Key questions and answers from the second quarter earnings call conducted by Lehman Brothers Inc. (LEH: chart) on June 16, 2008.
Meredith Whitney (Oppenheimer & Co.):
What steps are you going to take either on a revenue side or on a cost side to ensure a mid-teens ROE and what timetable are we looking at for that?
Ian T. Lowitt: If we maintain our leverage ratio in the low double-digits, we would have net assets of probably $400 billion to $410 billion. If you are looking at revenues to assets, you’d need between 4.7 and 4.9 in order to get you to the $4.9 billion to $5 billion of quarterly revenues.
Given the extra balance sheet that we have and historical levels of revenue to assets, you can see how you could get to $4.9 billion to $5 billion of quarterly revenues and then when you play that through the comp and NPE, a little bit below $1 billion and a 30% tax rate, that translates after the preferred payouts to a number that generates 15% ROE on our new common equity.
Glenn Schorr (UBS):
In terms of the actual sales that took place during the quarter in both the residential and commercial books, could you make any comment in terms of vintages sold versus your last disclosure at the conference in May?
Ian T. Lowitt: The sales were across sort of all asset classes, across all the types.
Glenn Schorr (UBS):
Comment on the ratings downgrade last month?
Ian T. Lowitt: Their focus is on the earnings power going forward.

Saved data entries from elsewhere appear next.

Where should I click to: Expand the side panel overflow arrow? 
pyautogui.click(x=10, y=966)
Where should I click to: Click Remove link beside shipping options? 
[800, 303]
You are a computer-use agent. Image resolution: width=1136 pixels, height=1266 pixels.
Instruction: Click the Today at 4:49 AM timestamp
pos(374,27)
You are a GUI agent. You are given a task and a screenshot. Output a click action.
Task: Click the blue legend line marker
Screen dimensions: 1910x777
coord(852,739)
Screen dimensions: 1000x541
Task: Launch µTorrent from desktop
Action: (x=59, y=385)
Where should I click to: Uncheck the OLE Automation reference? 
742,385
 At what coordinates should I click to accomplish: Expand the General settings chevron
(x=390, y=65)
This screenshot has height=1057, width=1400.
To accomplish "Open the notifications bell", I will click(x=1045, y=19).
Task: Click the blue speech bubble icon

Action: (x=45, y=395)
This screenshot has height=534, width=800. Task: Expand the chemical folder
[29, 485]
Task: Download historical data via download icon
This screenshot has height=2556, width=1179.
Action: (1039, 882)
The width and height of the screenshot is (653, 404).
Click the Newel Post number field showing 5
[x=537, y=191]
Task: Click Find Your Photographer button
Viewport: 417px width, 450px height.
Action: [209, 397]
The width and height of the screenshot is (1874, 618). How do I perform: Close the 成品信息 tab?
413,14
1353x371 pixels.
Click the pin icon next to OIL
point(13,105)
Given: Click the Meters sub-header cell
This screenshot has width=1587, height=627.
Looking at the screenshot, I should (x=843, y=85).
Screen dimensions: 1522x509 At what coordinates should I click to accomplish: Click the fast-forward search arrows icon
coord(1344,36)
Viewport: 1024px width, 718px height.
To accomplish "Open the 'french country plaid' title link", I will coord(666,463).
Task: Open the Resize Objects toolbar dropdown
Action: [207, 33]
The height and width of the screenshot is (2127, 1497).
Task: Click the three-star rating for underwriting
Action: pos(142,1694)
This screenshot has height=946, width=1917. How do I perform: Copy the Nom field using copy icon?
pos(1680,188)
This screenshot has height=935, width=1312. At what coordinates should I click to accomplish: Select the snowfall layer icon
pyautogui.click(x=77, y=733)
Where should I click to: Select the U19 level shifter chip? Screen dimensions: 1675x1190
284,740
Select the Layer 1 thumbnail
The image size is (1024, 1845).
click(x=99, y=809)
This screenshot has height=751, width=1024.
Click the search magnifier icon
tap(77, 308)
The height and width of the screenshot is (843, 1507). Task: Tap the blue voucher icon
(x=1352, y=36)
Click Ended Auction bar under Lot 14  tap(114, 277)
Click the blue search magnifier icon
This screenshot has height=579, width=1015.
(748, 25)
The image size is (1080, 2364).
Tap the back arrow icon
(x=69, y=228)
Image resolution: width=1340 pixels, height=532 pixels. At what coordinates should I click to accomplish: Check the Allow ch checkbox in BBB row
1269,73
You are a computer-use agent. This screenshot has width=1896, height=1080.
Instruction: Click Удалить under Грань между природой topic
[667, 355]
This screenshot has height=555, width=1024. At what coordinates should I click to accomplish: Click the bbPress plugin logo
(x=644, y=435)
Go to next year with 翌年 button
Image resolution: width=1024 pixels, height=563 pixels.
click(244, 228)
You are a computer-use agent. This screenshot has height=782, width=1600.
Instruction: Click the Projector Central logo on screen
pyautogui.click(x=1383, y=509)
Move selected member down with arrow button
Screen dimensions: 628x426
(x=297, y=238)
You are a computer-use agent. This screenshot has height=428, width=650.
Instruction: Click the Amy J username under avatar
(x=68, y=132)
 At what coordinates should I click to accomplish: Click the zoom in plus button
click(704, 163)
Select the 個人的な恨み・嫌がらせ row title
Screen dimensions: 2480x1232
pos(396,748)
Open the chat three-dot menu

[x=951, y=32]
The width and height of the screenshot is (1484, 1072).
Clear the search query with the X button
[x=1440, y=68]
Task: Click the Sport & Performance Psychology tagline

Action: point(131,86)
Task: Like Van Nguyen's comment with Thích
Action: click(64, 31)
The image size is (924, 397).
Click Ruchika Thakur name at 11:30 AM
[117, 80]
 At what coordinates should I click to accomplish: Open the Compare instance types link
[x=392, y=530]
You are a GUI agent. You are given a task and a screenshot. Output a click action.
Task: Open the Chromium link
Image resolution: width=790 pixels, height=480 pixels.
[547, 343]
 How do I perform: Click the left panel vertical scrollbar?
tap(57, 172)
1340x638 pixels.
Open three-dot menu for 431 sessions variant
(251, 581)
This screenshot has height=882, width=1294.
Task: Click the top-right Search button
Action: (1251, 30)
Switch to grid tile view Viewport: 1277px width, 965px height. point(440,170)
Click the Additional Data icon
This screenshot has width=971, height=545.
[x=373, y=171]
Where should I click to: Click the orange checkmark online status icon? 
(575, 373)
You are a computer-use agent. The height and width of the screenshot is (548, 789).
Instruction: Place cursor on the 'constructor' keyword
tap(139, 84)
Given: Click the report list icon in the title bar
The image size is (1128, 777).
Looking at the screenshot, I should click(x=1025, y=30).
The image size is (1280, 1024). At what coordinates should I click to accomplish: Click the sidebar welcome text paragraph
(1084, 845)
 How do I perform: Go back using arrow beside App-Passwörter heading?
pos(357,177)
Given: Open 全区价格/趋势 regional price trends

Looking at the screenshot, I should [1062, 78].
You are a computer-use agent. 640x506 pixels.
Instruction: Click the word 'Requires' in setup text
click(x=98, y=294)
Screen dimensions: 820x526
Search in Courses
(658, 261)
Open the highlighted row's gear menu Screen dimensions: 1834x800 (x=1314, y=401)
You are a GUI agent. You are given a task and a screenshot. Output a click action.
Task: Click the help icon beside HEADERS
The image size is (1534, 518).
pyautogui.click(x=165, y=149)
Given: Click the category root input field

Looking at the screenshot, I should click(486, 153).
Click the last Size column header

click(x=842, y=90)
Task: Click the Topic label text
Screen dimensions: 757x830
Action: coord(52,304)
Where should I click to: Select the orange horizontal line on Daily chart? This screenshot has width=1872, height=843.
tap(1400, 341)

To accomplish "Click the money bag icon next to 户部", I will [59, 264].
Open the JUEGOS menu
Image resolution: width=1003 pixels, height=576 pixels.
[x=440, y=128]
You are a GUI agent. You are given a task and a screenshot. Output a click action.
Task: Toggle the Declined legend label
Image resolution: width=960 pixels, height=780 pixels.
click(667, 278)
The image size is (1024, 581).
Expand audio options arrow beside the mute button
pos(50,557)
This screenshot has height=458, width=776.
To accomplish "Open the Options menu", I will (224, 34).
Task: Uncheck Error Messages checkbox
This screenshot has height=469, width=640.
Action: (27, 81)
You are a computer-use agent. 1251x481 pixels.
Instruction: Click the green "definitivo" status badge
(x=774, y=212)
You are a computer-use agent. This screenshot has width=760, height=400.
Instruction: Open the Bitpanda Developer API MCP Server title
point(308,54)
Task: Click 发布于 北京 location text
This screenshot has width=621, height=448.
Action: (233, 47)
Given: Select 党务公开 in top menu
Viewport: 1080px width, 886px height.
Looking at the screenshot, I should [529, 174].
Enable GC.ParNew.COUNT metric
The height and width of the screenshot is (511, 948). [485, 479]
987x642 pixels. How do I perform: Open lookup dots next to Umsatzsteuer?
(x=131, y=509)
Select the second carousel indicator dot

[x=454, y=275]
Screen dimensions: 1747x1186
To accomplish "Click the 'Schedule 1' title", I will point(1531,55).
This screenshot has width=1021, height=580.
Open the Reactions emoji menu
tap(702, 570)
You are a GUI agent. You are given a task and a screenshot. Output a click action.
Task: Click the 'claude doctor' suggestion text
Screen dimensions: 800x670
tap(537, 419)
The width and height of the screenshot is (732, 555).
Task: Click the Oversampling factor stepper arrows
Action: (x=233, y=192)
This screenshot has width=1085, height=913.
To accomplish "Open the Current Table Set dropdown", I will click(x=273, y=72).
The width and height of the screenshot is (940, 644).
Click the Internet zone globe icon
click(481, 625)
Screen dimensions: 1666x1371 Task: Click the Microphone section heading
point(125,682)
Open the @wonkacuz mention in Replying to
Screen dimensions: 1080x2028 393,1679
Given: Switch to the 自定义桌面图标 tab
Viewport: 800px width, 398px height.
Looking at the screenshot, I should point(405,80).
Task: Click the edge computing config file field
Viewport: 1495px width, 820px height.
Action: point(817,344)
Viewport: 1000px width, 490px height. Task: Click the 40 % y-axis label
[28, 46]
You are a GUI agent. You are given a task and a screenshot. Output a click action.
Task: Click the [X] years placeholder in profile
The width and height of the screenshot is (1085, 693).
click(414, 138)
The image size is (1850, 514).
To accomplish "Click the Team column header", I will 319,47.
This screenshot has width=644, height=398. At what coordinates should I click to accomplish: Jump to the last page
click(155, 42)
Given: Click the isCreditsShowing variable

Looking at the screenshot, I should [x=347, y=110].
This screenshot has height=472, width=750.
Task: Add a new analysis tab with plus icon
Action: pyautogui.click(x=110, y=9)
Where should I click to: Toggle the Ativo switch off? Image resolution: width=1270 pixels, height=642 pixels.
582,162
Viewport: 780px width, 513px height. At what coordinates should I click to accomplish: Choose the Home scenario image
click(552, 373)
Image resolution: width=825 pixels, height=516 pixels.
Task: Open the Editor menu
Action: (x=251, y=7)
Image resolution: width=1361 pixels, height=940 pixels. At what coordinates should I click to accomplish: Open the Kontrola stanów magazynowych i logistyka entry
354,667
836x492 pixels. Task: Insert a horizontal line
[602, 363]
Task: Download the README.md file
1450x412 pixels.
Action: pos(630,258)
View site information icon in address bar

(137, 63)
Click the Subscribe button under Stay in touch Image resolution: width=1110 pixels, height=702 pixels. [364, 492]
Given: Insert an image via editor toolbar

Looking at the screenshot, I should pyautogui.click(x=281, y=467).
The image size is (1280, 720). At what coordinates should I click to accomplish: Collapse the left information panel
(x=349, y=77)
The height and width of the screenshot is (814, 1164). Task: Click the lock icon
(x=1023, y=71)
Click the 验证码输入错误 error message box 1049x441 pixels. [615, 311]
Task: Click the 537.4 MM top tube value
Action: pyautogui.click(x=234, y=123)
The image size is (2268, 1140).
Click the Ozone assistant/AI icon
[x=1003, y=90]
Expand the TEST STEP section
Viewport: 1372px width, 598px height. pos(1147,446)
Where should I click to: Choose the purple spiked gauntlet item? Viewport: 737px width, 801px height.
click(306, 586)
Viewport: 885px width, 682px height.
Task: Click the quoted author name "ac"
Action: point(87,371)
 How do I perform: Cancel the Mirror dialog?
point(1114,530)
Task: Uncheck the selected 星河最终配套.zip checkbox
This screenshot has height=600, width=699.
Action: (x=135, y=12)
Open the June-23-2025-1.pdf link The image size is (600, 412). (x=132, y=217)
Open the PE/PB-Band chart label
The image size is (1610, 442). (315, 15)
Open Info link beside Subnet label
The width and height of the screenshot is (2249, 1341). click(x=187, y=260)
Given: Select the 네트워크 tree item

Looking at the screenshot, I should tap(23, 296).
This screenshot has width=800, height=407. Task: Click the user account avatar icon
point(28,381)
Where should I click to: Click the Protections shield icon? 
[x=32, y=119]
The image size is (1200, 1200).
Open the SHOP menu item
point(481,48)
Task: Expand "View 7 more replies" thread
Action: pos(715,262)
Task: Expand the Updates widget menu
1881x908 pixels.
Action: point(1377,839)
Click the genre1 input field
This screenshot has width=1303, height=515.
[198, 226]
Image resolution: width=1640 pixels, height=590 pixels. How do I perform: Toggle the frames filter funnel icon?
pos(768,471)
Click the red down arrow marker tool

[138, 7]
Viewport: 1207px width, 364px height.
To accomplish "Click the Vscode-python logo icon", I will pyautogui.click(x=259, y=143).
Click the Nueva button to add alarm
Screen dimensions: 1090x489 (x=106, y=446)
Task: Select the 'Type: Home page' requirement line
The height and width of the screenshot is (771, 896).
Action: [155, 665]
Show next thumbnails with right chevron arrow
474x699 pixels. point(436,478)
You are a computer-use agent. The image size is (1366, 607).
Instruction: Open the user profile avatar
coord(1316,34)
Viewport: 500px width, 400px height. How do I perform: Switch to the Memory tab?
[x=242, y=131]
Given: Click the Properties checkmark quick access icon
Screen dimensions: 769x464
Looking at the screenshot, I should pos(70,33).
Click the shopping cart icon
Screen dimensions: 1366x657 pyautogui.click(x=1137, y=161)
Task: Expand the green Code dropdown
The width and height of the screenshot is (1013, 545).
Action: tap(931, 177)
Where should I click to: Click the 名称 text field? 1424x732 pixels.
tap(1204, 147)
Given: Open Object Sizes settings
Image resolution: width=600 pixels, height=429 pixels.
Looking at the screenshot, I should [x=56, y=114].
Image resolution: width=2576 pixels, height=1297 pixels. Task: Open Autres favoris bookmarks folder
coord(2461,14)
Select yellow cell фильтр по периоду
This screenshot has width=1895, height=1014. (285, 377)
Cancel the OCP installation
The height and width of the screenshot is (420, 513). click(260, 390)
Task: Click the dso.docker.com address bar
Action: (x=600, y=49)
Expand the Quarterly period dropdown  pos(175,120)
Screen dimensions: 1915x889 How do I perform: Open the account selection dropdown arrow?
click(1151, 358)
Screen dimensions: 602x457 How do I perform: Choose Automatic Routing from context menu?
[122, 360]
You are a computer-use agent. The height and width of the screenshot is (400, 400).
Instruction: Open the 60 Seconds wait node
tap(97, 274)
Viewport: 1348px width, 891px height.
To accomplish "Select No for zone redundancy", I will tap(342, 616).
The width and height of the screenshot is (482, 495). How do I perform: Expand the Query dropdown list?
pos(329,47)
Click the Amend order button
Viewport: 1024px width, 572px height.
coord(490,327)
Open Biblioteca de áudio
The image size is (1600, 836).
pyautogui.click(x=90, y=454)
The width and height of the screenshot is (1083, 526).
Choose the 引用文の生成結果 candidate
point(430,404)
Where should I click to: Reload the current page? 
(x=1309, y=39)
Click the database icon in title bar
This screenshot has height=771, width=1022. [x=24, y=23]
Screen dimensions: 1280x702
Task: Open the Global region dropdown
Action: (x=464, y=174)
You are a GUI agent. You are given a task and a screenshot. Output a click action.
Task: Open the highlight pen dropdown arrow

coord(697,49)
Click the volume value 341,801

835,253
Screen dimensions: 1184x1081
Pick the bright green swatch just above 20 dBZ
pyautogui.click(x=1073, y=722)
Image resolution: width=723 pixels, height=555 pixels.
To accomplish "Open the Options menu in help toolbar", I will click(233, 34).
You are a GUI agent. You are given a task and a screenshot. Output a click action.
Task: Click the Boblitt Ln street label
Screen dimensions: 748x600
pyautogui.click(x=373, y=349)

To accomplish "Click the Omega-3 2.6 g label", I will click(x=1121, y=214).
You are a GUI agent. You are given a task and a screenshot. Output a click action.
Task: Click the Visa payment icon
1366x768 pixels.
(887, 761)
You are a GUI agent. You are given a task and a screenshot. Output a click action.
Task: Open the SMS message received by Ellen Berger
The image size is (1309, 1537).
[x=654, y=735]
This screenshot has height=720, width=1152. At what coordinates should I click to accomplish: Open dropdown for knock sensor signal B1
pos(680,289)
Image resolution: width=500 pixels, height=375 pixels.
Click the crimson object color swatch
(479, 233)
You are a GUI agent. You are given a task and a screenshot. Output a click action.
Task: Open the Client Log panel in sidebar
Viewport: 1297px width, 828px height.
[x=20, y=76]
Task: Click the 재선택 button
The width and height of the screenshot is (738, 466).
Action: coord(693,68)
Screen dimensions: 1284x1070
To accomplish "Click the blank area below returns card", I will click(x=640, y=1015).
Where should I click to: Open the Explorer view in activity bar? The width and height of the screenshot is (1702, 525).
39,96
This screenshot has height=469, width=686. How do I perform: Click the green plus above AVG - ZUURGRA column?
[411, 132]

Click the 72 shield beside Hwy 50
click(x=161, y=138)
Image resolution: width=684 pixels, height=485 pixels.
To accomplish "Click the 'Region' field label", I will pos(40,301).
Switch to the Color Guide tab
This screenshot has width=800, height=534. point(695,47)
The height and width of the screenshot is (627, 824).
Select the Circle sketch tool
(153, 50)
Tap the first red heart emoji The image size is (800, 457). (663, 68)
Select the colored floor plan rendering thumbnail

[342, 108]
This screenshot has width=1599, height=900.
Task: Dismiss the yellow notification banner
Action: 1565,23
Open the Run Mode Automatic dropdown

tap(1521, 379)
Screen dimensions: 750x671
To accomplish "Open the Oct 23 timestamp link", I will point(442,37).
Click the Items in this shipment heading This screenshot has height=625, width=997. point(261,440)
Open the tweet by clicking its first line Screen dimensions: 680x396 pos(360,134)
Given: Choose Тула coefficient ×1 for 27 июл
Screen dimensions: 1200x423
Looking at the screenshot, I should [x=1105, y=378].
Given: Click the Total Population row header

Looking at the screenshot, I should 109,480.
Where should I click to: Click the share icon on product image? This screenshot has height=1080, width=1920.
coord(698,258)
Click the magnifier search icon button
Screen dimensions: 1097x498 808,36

They are very comfortable with the capital.
Glenn Schorr (UBS):
Do you expect anything in terms of material changes from the regulatory standpoint?
Richard S. Fuld Jr.: If they are going to give the investment banks access to the window, I do believe they have the right for oversight. What that means though particularly as far as capital levels or asset requirements, way too early to tell.
Guy Moszkowski (Merrill Lynch):
The whole loan balance in Europe came down by about $1.4 billion and the securities balance rose by $1.2 billion, does that reflect some restructuring of whole loans into securitized assets to facilitate later sales?
Ian T. Lowitt: It was a transfer from whole loans to securities but it was to improve the liquidity characteristics, and that was really what drove that. As part of our efforts post Bear, we talked about our efforts to convert unencumbered collateral which was 100% cash capital into securities which were available for financing.
Prashant Bhatia (Citigroup):
At the point where you took down quite a bit of exposure there but in not taking down more, was it a decision that there was not enough liquidity in the marketplace? –
Ian T. Lowitt: Around the residentials, broadly we are comfortable with the level that we’ve now got to. We plan to obviously change the composition of it as we trade in and out, but we are comfortable with that level.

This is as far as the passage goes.